新本社棟は2月末に現本社と同じ若林区内に完成予定。4月17日までに移転作業を終え業務を始める。木造2階建てで延べ床面積は倉庫棟、サービスヤードを含め約964平方メートル。建物や窓の高気密・高断熱化、直射日光の遮蔽(しゃへい)などを施し、省エネルギーを徹底するほか、屋上に設置する出力36・96キロワットの太陽電池と地中熱の空調により、エネルギー使用量で3%の余剰を生み出す設計とした。余剰電力の受け皿として容量32キロワット時の蓄電池を設置。社用車として導入する電気自動車2台へ充電できるようにする。大災害時は非常用電源として活用する。
地中熱ではクローズドループで深さ50メートルの井戸22本、同100メートルの井戸1本を設ける。オープンループでは、いずれも深さ40メートルの揚水用井戸3本と還元用井戸2本で地下水を熱交換して利用後、再び地下に戻す。
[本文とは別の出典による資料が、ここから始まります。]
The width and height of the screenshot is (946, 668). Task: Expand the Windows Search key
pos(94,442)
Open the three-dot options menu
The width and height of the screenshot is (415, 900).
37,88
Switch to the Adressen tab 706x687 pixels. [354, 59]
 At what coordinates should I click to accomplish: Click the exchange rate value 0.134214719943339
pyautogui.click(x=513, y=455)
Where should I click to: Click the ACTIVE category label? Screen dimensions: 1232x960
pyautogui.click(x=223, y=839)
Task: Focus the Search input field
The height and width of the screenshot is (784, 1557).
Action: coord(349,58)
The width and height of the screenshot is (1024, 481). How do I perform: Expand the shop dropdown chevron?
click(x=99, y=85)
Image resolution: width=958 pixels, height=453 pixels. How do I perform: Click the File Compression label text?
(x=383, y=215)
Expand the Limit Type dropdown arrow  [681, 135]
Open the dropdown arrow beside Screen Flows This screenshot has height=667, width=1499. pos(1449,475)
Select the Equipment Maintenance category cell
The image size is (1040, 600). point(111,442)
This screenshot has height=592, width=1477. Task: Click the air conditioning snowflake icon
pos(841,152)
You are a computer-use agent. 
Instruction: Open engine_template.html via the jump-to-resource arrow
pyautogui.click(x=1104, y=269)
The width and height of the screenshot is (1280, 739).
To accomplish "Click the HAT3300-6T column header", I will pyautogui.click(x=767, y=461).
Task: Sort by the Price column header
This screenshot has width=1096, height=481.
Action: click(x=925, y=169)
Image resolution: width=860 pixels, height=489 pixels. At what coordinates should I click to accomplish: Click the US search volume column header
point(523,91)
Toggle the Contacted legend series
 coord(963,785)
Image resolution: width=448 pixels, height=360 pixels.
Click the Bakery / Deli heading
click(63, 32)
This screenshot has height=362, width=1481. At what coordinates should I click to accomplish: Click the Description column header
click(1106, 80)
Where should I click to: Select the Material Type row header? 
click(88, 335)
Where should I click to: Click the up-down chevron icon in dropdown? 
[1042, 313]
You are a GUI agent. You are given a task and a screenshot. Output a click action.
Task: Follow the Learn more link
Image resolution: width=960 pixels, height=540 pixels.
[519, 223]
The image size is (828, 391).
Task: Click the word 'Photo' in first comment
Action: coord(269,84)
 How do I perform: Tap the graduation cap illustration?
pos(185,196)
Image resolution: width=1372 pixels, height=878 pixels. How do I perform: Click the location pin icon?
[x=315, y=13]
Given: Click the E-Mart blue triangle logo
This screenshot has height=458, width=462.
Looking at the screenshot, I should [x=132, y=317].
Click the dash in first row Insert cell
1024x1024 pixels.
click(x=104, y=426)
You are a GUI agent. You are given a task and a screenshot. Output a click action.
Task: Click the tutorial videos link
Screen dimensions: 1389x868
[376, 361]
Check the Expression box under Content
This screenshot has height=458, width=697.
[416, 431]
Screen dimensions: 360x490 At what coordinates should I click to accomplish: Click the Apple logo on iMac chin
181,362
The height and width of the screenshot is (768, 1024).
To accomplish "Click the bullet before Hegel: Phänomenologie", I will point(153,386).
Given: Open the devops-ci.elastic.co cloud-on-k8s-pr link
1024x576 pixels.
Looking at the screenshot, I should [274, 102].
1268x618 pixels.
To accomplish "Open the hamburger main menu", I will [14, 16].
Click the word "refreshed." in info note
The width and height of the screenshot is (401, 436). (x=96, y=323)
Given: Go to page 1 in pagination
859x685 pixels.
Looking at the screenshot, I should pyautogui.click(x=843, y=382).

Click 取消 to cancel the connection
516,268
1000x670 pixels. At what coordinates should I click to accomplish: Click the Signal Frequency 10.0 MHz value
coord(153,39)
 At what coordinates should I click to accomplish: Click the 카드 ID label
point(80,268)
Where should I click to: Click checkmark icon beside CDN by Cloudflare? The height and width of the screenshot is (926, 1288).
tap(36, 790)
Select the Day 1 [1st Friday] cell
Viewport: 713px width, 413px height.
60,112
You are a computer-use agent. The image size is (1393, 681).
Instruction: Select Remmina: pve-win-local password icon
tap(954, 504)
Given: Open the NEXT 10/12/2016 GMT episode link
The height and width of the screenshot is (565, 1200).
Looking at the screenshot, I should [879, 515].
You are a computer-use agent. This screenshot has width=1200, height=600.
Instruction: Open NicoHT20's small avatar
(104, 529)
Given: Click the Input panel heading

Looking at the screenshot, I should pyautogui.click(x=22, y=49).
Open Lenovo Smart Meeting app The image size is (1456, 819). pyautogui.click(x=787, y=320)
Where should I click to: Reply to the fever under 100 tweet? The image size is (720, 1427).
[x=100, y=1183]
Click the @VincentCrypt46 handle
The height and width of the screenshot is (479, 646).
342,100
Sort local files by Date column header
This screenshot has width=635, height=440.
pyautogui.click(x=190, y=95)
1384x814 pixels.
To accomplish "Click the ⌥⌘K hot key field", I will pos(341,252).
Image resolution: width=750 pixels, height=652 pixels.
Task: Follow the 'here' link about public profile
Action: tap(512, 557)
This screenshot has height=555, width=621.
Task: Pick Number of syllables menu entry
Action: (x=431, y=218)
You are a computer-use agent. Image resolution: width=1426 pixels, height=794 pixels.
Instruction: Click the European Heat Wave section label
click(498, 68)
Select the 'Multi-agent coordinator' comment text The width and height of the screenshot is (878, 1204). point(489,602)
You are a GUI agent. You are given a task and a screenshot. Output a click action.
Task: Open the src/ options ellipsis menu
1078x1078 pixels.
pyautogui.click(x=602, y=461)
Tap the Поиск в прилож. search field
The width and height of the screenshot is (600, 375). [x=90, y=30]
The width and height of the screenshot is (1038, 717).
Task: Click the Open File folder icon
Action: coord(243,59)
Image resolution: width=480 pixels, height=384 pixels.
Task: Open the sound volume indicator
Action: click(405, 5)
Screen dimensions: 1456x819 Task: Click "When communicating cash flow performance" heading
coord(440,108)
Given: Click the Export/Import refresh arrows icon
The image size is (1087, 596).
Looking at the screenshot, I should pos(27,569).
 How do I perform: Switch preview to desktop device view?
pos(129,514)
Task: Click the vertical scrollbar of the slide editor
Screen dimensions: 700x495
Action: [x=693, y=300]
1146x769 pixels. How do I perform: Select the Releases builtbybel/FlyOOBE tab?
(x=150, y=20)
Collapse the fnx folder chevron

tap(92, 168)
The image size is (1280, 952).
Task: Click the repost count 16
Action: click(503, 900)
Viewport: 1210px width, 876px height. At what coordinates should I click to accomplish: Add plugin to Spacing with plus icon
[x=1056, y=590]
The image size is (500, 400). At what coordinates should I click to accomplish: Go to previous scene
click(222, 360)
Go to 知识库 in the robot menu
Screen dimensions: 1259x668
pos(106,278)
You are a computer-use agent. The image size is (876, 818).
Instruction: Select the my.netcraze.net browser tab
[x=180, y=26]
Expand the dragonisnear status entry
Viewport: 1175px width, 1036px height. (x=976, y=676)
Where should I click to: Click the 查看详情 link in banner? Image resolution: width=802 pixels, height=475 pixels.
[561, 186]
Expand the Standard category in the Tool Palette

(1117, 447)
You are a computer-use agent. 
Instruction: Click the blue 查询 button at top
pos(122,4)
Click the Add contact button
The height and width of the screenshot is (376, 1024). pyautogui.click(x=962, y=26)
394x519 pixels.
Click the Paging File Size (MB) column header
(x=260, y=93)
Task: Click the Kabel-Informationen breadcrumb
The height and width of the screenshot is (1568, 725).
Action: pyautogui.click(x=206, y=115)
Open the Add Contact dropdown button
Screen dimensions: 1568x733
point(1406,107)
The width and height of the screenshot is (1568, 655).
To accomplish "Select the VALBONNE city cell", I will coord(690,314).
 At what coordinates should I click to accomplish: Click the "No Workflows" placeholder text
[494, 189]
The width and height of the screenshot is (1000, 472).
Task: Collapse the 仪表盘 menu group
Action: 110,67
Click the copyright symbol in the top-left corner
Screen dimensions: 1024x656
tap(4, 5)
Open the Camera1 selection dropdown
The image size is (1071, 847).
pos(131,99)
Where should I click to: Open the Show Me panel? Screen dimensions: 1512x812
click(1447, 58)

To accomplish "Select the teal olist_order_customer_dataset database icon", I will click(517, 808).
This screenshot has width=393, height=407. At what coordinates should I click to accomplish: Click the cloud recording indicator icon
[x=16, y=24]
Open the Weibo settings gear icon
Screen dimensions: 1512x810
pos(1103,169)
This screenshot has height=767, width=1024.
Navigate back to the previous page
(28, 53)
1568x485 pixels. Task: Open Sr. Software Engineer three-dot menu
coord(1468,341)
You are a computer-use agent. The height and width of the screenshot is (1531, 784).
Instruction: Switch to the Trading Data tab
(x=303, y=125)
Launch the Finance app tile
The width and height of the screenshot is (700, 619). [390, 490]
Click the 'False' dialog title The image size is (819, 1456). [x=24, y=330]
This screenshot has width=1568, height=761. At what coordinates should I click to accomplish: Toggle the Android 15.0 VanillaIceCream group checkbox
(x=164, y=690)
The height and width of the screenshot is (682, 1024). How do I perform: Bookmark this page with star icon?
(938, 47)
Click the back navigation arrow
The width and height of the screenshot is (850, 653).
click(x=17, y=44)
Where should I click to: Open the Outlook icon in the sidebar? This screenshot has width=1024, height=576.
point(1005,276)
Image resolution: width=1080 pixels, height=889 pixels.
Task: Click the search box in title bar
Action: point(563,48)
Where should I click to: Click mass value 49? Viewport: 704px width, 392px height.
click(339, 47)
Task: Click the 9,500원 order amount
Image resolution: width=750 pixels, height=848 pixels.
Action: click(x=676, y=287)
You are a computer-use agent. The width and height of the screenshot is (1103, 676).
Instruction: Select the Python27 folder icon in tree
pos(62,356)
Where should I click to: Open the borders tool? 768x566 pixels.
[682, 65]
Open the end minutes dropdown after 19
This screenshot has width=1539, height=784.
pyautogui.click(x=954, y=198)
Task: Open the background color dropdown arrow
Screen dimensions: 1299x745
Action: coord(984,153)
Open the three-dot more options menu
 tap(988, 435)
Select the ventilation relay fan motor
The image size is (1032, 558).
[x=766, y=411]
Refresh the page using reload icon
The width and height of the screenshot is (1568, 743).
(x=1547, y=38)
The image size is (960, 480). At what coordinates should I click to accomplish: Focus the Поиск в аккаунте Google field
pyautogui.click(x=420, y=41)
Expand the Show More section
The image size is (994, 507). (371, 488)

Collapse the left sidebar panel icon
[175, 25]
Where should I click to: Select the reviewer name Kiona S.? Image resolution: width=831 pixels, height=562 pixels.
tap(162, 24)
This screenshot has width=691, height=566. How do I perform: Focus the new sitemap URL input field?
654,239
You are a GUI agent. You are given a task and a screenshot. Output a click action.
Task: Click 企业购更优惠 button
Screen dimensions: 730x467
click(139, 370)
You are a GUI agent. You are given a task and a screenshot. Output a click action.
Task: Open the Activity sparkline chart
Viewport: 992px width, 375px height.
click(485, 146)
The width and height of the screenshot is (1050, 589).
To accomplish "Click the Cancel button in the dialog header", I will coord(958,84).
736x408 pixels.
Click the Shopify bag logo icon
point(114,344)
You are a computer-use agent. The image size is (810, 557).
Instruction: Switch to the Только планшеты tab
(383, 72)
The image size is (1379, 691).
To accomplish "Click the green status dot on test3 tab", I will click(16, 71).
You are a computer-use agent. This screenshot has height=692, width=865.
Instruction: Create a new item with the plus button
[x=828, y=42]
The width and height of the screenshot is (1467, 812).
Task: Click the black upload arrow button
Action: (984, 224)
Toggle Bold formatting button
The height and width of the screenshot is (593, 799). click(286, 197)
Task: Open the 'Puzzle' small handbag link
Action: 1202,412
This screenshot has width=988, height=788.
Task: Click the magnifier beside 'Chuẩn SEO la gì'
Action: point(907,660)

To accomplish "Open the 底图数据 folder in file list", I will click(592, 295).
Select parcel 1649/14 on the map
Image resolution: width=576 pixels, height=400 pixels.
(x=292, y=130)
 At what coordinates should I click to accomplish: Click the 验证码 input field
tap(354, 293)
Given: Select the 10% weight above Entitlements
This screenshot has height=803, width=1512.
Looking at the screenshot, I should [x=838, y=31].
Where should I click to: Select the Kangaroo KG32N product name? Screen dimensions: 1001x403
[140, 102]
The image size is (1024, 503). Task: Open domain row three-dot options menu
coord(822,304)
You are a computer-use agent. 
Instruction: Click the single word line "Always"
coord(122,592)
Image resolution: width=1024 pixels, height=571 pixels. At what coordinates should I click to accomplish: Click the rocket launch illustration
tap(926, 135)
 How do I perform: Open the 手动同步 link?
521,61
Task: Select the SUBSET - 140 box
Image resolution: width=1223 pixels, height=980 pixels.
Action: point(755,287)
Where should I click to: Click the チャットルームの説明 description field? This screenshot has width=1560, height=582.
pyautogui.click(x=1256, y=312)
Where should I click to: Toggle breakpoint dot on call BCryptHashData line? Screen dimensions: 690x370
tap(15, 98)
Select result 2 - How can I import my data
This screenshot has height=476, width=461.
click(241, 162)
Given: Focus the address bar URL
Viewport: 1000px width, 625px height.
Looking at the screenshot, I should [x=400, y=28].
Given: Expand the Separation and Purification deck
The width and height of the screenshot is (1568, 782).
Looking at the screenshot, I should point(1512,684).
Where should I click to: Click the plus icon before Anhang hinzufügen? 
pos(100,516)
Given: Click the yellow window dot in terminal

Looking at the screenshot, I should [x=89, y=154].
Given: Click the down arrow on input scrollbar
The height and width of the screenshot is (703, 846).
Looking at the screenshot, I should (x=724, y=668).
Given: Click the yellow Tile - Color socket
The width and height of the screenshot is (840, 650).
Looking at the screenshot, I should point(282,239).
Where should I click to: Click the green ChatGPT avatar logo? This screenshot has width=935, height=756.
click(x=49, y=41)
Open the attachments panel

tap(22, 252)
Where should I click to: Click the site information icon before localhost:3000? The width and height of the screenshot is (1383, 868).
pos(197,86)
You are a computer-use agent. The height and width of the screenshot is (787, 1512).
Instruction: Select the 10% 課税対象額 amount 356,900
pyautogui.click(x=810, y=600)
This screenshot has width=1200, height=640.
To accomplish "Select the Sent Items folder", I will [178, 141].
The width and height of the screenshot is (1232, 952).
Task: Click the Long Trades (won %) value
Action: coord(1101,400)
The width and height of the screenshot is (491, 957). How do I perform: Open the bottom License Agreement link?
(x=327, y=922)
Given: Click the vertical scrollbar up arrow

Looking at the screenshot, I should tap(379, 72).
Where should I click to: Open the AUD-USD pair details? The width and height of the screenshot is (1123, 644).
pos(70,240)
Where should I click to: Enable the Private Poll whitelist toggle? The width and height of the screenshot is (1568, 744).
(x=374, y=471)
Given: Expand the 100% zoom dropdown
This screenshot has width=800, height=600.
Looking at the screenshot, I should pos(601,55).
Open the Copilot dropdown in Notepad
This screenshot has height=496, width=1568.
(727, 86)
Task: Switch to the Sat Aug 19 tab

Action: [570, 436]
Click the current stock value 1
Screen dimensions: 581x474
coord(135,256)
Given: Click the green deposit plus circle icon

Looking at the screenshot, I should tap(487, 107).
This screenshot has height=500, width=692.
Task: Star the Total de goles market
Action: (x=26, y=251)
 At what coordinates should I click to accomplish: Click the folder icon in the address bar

井戸の中で冷媒を循環させて熱交換するクローズドループに対し、オープンループは「井戸を深く掘らなくて済むのでコストを節減できる。しかも仙台平野は陸から海に向け地下水が常に流れているので非常に条件が良い」(熊谷社長)という。空調に両ループ方式を切り替えて使うことで熱効率を比較する実証も行う。
環境省の補助事業に採択されていることもあり、まずは3年間の実証で各種データを取得。これを基にオープンループの地中熱の普及やZEBのコンサルティングなど具体的な事業に展開していく。また木造社屋には宮城県石巻産の木材を大量に採用しており、「木造建築による二酸化炭素(CO2)固定、さらには植林活動によるCO2吸収にもつなげる」(同)意向。地元の教育機関と連携した“木育”活動にも積極的に参画する。